In the second open-label treatment cycle (Cycle 2), all patients received SGX301 treatment of their index lesions. Evaluation of 155 patients in this cycle (110 receiving 12 weeks of SGX301 treatment and 45 receiving 6 weeks of placebo treatment followed by 6 weeks of SGX301 treatment), demonstrated that the response rate among the 12-week treatment group was 40% (p<0.0001 vs the placebo treatment rate in Cycle 1). Comparison of the 12-week and 6-week treatment groups also revealed a statistically significant improvement (p<0.0001) between the two groups, indicating that continued treatment results in better outcomes. SGX301 continued to be safe and well tolerated. Additional analyses also indicated that SGX301 is equally effective in treating both plaque (response 42%, p<0.0001 relative to placebo treatment in Cycle 1) and patch (response 37%, p=0.0009 relative to placebo treatment in Cycle 1) lesions of CTCL, a particularly relevant finding given the historical difficulty in treating plaque lesions in particular.

The third (optional) treatment cycle (Cycle 3) was focused on safety and all patients could elect to receive SGX301 treatment of all their lesions. Of note, 66% of patients elected to continue with this optional compassionate use / safety cycle of the study. Of the subset of patients that received SGX301 throughout all 3 cycles of treatment, 49% of them demonstrated a treatment response (p<0.0001 vs patients receiving placebo in Cycle 1). Moreover, in a subset of patients evaluated in this cycle, it was demonstrated that SGX301 is not systemically available, consistent with the general safety of this topical product observed to date. At the end of Cycle 3, SGX301 continued to be well tolerated despite extended and increased use of the product to treat multiple lesions. Follow-up visits were completed in Q4 2020, and data lock and final analyses remain ongoing.

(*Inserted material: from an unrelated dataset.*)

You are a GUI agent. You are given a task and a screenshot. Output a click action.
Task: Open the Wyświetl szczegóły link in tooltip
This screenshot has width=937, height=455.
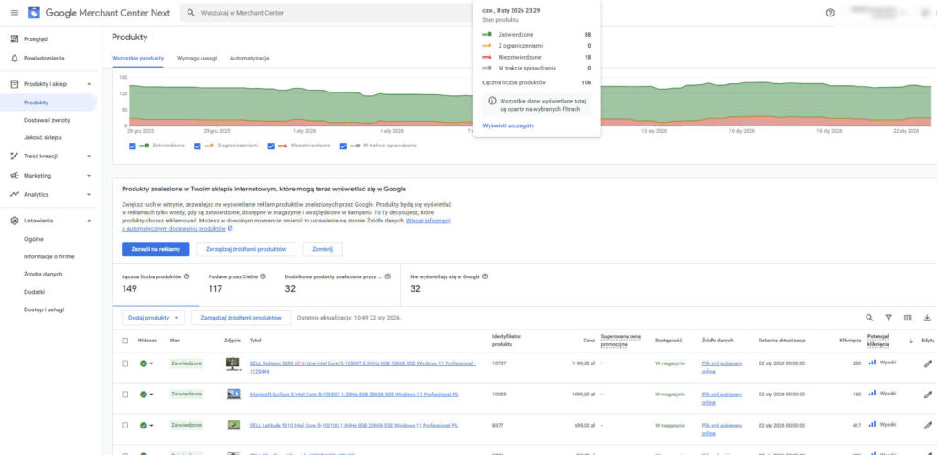508,125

Overall safety of SGX301 is a critical attribute of this treatment and was monitored throughout the three treatment cycles (Cycles 1, 2 and 3) and the 6-month follow-up period. SGX301’s mechanism of action is not associated with DNA damage, making it a safer alternative than currently available therapies, all of which are associated with significant and sometimes fatal, side effects. Predominantly these include the risk of melanoma and other malignancies, as well as the risk of significant skin damage and premature skin aging. Currently available treatments are only approved in the context of previous treatment failure with other modalities and there is no approved front-line therapy available. Within this landscape, treatment of CTCL is strongly motivated by the safety risk of each product. SGX301 potentially represents the safest available efficacious treatment for CTCL. With no systemic absorption, a compound that is not mutagenic and a light source that is not carcinogenic, there is no evidence to date of any potential safety issues.

The Phase 3 CTCL clinical study was partially funded by the National Cancer Institute via a Phase II SBIR grant (#1R44CA210848-01A1) awarded to Soligenix, Inc.